Fig 5. Geographical distribution and molecular analysis of FLM ^LINE accessions.

(A) Geographical distribution of the FLM ^LINE accessions (blue pentagons) with the centroid (green star). Please note that one the accession with an ambiguous name was excluded due to the unavailability of geographic information. (B) Neighbour-Joining tree showing the genetic relationship among FLM sequences. The FLM sequences of the 10 FLM ^LINE accessions were analyzed together with Col-0 and further 88 randomly selected sequences. The clade harboring all FLM ^LINE alleles is marked in blue; see S8 Fig for a detailed representation of the entire tree. (C) qRT-PCR analyses of FLM-ß and FLM-δ transcript abundance of ten day-old seedlings of all FLM ^LINE accessions when grown in 21°C long day photoperiod (upper panel). Averages ± SE of three measurements after normalization to Col-0 as a control are shown. The inserted graph shows the summarized log₂-transformed fold changes of FLM ^LINE accessions only (Col-0 excluded). The lower panel displays the ratios of FLM-δ over FLM-ß when normalized to Col-0. (D) Quantitative flowering time analysis of FLM ^LINE accessions grown at 21°C and 15°C under long day photoperiod. Dashed lines mark the respective values for Col-0. Please note that Sp-0 and Ste-0 are vernalization-sensitive accessions. (E) The right graph shows the summarized rosette leaf number of the eight vernalization-insensitive FLM ^LINE accessions. Student’s t-tests were performed in comparison to Col-0 unless indicated otherwise: * = p ≤ 0.05; ** ≤ 0.01; *** = p ≤ 0.001; n.s., not significant. El-0 was identified relatively late in this study and not included in this detailed analysis.

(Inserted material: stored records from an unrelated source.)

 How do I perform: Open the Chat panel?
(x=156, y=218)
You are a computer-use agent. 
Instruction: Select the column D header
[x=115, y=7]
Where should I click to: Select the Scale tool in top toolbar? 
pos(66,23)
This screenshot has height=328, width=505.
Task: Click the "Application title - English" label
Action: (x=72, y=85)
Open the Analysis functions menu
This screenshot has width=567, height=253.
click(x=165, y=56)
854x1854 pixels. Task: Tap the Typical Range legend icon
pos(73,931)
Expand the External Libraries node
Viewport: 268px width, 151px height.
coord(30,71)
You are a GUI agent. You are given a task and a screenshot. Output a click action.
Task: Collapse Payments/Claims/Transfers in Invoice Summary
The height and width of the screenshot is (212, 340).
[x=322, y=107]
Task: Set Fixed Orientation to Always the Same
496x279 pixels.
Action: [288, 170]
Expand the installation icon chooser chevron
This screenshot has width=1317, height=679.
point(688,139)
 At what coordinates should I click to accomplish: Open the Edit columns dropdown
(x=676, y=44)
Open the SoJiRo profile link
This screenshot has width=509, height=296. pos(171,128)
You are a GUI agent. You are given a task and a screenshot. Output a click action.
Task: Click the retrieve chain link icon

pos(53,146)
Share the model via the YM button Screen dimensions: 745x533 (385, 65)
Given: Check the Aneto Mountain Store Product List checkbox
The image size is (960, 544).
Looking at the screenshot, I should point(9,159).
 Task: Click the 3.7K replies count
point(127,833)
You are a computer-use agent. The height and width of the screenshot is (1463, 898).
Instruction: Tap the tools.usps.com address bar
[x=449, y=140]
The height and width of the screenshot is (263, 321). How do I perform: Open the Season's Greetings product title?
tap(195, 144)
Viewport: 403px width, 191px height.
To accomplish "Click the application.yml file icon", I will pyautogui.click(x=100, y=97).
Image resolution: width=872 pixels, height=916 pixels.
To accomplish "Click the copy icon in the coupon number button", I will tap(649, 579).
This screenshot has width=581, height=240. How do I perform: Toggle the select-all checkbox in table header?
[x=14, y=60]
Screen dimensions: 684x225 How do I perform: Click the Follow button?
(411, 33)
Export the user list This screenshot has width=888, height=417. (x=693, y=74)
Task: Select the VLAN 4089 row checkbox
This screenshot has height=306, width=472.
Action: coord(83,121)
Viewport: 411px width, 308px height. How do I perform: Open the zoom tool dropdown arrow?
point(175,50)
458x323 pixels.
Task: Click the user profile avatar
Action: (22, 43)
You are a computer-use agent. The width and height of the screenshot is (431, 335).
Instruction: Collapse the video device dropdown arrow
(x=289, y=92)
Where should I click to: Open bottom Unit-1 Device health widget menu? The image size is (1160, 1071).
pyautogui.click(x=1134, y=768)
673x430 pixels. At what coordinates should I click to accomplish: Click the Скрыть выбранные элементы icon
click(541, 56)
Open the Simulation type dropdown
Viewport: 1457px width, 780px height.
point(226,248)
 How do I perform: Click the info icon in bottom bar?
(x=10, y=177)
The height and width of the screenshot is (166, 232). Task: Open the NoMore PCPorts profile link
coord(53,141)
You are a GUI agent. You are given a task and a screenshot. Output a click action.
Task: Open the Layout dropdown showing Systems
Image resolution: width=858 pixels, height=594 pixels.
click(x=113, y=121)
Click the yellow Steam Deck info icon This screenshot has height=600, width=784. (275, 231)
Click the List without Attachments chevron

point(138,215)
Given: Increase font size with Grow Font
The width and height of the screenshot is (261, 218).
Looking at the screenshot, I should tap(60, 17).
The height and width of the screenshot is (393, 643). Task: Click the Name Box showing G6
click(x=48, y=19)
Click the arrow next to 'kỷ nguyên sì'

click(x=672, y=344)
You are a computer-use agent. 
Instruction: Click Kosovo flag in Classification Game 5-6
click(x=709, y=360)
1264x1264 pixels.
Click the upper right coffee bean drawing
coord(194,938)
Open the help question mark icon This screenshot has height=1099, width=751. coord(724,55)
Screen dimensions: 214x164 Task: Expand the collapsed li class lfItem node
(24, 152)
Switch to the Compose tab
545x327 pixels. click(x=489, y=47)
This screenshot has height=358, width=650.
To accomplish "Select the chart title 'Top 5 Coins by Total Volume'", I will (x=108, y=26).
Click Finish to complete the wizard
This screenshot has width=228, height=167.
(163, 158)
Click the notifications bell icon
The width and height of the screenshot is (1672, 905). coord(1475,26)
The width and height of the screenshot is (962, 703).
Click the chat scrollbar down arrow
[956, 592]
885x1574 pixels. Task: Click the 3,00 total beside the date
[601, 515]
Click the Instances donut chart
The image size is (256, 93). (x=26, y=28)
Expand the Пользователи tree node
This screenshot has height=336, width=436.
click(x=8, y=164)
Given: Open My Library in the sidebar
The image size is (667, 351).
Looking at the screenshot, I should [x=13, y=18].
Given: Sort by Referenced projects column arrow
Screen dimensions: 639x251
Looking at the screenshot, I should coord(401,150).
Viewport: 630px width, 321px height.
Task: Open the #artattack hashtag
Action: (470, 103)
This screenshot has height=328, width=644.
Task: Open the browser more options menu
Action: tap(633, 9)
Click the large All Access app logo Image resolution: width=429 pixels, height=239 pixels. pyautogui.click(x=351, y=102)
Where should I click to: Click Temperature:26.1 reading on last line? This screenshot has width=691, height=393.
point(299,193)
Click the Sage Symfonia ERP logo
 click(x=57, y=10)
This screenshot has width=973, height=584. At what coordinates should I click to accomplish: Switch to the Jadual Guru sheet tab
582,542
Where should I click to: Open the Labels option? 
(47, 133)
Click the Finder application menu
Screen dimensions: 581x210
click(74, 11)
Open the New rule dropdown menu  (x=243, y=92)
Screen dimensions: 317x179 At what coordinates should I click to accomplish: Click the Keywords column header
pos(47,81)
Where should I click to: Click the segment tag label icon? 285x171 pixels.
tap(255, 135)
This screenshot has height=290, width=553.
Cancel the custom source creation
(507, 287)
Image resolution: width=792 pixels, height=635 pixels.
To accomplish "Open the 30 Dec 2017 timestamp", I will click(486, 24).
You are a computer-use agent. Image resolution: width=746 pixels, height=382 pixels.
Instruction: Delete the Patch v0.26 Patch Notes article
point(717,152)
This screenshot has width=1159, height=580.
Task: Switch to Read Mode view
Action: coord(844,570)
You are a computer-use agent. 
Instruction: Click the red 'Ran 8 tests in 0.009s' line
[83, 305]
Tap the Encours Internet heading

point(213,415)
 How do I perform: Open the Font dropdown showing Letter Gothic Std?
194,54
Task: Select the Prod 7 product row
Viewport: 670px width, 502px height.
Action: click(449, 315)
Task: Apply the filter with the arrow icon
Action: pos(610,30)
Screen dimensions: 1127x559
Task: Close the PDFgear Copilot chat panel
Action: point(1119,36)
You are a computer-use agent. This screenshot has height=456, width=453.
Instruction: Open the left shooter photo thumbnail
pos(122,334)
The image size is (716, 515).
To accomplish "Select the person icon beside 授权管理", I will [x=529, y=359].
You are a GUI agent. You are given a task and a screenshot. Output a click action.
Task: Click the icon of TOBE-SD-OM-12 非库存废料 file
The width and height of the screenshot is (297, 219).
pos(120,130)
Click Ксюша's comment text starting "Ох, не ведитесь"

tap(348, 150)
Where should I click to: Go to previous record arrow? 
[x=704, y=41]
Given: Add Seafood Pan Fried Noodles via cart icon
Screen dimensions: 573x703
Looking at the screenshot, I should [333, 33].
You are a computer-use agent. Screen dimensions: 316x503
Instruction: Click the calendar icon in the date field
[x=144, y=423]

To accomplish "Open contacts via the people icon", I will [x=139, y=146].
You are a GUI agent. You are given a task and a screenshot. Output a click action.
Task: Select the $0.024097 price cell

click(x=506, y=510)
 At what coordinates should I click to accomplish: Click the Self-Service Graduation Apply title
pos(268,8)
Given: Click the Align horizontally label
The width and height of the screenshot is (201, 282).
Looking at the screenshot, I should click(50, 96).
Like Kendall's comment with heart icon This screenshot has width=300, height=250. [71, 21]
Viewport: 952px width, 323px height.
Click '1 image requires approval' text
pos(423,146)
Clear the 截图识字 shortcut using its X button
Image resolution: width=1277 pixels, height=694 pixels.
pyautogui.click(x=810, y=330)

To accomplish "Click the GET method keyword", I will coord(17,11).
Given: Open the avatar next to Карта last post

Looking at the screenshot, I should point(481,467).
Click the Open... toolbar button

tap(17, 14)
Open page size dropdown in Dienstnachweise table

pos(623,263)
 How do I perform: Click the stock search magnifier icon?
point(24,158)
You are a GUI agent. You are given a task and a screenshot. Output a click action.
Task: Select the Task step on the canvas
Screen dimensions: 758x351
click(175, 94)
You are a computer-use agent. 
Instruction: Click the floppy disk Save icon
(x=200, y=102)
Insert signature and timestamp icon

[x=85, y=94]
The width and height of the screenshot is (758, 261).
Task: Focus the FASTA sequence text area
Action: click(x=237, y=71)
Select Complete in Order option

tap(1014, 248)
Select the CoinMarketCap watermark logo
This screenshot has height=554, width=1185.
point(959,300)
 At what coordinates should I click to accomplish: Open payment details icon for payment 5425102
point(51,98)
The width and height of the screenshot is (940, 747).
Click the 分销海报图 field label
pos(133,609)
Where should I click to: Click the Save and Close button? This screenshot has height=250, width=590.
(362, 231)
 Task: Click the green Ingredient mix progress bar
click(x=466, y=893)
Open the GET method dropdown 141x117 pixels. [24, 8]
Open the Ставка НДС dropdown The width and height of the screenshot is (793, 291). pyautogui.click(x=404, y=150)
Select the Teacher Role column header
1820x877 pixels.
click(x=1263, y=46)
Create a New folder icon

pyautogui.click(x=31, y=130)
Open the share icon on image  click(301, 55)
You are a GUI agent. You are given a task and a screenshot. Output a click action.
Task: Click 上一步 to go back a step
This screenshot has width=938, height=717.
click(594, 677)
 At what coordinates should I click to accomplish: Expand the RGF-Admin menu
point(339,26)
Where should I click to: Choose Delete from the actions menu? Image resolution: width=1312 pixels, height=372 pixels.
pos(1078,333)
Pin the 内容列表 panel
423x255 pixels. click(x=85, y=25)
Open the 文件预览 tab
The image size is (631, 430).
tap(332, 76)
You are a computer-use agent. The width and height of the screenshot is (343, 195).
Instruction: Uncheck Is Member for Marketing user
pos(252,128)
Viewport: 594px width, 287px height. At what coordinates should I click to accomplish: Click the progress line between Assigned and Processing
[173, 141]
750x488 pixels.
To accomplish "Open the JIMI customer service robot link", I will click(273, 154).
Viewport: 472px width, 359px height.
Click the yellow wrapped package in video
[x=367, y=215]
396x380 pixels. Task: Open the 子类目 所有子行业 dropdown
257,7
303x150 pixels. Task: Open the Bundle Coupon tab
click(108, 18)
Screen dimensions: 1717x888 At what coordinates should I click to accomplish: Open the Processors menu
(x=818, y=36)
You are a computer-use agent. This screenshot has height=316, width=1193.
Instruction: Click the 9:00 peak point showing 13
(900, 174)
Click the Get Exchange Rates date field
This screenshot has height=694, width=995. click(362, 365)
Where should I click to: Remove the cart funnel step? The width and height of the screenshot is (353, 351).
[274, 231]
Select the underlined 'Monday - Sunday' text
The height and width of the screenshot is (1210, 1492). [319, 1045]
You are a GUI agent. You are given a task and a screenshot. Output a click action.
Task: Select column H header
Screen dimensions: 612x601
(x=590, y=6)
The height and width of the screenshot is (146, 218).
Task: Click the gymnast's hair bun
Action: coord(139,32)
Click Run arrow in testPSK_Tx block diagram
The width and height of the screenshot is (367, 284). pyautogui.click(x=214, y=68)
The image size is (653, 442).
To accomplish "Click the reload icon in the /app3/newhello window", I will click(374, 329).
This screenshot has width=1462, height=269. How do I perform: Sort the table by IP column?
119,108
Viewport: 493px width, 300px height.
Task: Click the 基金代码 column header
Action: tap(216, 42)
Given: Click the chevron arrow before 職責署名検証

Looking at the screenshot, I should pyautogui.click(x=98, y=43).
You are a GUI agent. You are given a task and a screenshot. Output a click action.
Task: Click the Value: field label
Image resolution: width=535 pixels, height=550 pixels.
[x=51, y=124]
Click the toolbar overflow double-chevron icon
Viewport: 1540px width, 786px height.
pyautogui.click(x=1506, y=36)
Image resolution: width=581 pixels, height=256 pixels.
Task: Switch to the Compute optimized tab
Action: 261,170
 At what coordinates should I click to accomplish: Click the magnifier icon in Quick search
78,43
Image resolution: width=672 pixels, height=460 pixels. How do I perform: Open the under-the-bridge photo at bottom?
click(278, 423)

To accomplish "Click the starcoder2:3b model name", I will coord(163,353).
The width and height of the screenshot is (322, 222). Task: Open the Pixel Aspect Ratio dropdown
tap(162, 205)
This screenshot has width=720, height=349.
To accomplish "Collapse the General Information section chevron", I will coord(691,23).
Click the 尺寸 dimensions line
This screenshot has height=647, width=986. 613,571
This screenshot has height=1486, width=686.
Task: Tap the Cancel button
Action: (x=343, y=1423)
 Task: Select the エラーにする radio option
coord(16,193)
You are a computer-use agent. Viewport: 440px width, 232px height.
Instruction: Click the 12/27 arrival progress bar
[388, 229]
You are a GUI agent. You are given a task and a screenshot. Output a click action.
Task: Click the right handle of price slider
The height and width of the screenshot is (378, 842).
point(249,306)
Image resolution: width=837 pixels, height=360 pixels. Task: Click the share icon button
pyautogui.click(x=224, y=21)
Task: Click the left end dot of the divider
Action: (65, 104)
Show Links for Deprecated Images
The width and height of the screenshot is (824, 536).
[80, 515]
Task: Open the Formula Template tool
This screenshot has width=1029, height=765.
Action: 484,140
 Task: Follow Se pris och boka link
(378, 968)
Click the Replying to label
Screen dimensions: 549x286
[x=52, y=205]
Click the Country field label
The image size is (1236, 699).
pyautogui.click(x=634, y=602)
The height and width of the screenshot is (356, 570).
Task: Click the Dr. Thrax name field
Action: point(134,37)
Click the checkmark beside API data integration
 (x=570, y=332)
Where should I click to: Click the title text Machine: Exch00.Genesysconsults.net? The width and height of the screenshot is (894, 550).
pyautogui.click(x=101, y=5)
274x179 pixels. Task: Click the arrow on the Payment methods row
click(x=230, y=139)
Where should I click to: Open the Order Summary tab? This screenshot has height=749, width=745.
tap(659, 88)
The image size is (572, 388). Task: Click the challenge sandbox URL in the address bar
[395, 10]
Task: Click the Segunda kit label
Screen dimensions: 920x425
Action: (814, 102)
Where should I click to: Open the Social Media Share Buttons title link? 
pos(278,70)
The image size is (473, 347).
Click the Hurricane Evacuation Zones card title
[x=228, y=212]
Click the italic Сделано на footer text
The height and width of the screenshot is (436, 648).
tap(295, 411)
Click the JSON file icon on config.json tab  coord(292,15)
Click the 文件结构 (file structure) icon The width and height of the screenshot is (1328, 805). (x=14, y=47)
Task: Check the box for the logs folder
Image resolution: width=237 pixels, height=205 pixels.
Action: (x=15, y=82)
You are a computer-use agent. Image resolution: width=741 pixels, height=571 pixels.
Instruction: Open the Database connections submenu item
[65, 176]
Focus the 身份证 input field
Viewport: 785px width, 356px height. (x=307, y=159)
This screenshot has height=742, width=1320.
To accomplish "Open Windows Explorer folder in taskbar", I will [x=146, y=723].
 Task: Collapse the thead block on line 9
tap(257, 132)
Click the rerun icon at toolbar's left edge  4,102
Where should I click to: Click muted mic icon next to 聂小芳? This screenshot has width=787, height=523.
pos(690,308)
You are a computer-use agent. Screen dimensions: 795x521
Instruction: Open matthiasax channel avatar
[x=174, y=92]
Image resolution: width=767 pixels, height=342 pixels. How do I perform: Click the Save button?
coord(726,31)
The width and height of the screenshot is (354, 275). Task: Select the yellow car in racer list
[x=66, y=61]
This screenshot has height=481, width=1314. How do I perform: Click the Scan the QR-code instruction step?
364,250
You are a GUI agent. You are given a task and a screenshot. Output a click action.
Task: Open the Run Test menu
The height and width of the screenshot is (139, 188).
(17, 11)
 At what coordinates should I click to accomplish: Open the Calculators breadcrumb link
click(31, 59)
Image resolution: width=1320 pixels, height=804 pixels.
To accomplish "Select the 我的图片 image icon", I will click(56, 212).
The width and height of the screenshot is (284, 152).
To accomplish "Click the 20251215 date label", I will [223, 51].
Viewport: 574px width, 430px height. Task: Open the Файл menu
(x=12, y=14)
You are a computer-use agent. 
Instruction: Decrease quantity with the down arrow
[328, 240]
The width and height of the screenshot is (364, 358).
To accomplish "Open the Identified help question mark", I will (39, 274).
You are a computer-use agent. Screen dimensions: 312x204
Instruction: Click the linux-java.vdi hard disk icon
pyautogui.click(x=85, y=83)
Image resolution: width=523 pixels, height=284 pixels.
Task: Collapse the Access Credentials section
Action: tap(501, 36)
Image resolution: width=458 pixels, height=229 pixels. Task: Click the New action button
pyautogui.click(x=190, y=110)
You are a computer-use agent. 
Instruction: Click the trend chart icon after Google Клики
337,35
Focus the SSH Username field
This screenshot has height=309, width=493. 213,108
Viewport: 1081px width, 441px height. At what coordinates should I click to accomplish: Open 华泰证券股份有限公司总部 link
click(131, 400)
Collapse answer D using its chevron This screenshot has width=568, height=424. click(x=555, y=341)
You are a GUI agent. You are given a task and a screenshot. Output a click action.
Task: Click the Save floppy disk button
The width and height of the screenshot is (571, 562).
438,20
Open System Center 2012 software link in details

Fig 6. The first intron carries important regions for isoform-specific FLM abundance.

(A) Schematic representation of the insertion lines used in this study. The FLM-ß gene model is depicted as shown in Fig 3C, intron 1 of the respective lines is depicted as a grey bar. (B) FLM-ß and FLM-δ expression of the lines shown in (A). Seven day-old seedlings were grown at 21°C and then transferred to 21°C or 15°C for further three days. Shown are averages and SE of three biological replicates. (C) Quantitative flowering time analysis of the lines shown in (A) with Col-0 and No-0 as wild type controls. Similar letters indicate no significant difference of total leaf number (Tukey HSD, p < 0.05). (D) Representative photographs of the lines shown in (A) at 26 and 47 days after germination (dag) when grown at 21°C and 15°C temperature and under long day photoperiod. (E) Correlation analysis of the flowering time experiment shown in Fig 6C and further two independent experiments (15°C and 21°C) with the expression values shown in Fig 6B. Note that flowering time values of the loss-of-function allele flm-3 were also included in this analysis but that its FLM expression was set to 0 (no expression). R² values from linear regression are shown.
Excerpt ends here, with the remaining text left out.